Key collision handling: If the same key exists in both defaultSecrets and requiredSecrets, the requiredSecrets value takes precedence. Authors should ensure their local secrets don't collide with their required secrets.

Important: Never commit secrets.yaml to Git. Templates should only reference secrets, never contain actual secret values.

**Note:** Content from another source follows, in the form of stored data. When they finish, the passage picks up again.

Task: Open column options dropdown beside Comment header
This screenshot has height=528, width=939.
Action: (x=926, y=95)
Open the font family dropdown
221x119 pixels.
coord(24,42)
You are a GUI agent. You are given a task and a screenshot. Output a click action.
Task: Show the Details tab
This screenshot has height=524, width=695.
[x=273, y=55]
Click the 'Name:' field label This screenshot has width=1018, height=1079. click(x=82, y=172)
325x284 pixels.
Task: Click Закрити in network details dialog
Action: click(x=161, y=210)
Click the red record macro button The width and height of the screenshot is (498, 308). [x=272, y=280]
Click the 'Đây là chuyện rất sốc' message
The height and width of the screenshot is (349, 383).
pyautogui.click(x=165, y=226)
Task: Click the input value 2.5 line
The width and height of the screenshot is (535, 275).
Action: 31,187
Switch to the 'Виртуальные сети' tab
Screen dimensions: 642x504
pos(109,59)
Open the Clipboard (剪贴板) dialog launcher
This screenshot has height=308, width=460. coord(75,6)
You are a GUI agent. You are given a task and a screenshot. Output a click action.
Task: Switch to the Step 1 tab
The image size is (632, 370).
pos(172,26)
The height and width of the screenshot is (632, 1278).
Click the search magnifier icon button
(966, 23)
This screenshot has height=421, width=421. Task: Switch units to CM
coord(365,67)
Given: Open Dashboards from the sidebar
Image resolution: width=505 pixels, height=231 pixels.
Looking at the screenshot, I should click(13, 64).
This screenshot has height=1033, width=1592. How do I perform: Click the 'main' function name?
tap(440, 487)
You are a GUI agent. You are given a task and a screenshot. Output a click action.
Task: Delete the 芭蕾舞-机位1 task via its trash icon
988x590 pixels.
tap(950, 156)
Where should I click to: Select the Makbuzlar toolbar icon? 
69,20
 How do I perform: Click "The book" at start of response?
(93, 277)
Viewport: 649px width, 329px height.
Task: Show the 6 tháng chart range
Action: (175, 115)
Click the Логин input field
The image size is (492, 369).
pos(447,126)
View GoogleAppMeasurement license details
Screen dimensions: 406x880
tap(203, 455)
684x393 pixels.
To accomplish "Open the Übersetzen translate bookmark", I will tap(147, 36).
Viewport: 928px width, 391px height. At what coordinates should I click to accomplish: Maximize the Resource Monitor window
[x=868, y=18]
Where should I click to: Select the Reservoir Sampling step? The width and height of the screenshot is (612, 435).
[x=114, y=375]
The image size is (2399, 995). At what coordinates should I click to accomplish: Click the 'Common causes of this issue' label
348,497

Converting from Helm Charts

Wild Cloud prefers Kustomize over Helm for simplicity and Git-friendliness. When an official Helm chart exists, convert it rather than creating manifests from scratch.

Conversion Process

  1. Extract and render the Helm chart:
helm fetch --untar --untardir charts repo/chart-name
helm template --output-dir base --namespace myapp --values values.yaml myapp charts/chart-name
cd base/chart-name
  1. Add namespace manifest:
cat <<EOF > namespace.yaml
apiVersion: v1
kind: Namespace
metadata:
  name: myapp
EOF
  1. Create kustomization:
kustomize create --autodetect
  1. Convert to Wild Cloud format:
    • Create manifest.yaml with app metadata
    • Replace hardcoded values with gomplate variables (e.g., {{ .cloud.domain }})
    • Update secrets to use dotted-path convention
    • Replace Helm labels with Wild Cloud standard labels
    • Add includeSelectors: true to kustomization
    • Use simple component labels (component: web, not app.kubernetes.io/name)
    • Add security contexts to all pods
    • Add external-dns annotations to ingresses

Example Label Migration

Helm style:

labels:
  app.kubernetes.io/name: myapp
  app.kubernetes.io/instance: release-name
  app.kubernetes.io/component: server

Wild Cloud style:

# In kustomization.yaml (applied automatically)
labels:
  - includeSelectors: true
    pairs:
      app: myapp
      managedBy: kustomize
      partOf: wild-cloud

# In individual resources
labels:
  component: server  # Simple component label

Validation Checklist

Before submitting a new or modified app, verify:

  • Manifest

    • name matches directory name
    • All required fields present (name, description, version, defaultConfig)
    • All template variables defined in defaultConfig
    • defaultSecrets uses maps with 'key' and 'default' attributes
    • requiredSecrets references use <app-ref>.<key> format
    • Dependencies listed in requires with optional alias fields
    • Manifest template references match dependency aliases or names
  • Kustomization

    • Includes standard Wild Cloud labels with includeSelectors: true
    • Namespace matches app name
    • All resource files listed under resources:
  • Resources

    • Security contexts on all pods (both pod-level and container-level)
    • Simple component labels, no Helm-style labels
    • Ingresses include external-dns annotations
    • Database apps include init jobs (if applicable)
  • Testing

    • Templates compile successfully with sample config
    • App deploys without errors in test cluster
    • All dependencies work correctly

Contributing

Contributions are welcome! To contribute:

  1. Fork the repository
  2. Create a new app directory following the structure above
  3. Test your app thoroughly
  4. Submit a pull request with:
    • Description of the app and its purpose
    • Any special configuration notes
    • Dependencies required

Notice: Third-Party Software

The Kubernetes manifests and Kustomize files in this directory are designed to deploy third-party software.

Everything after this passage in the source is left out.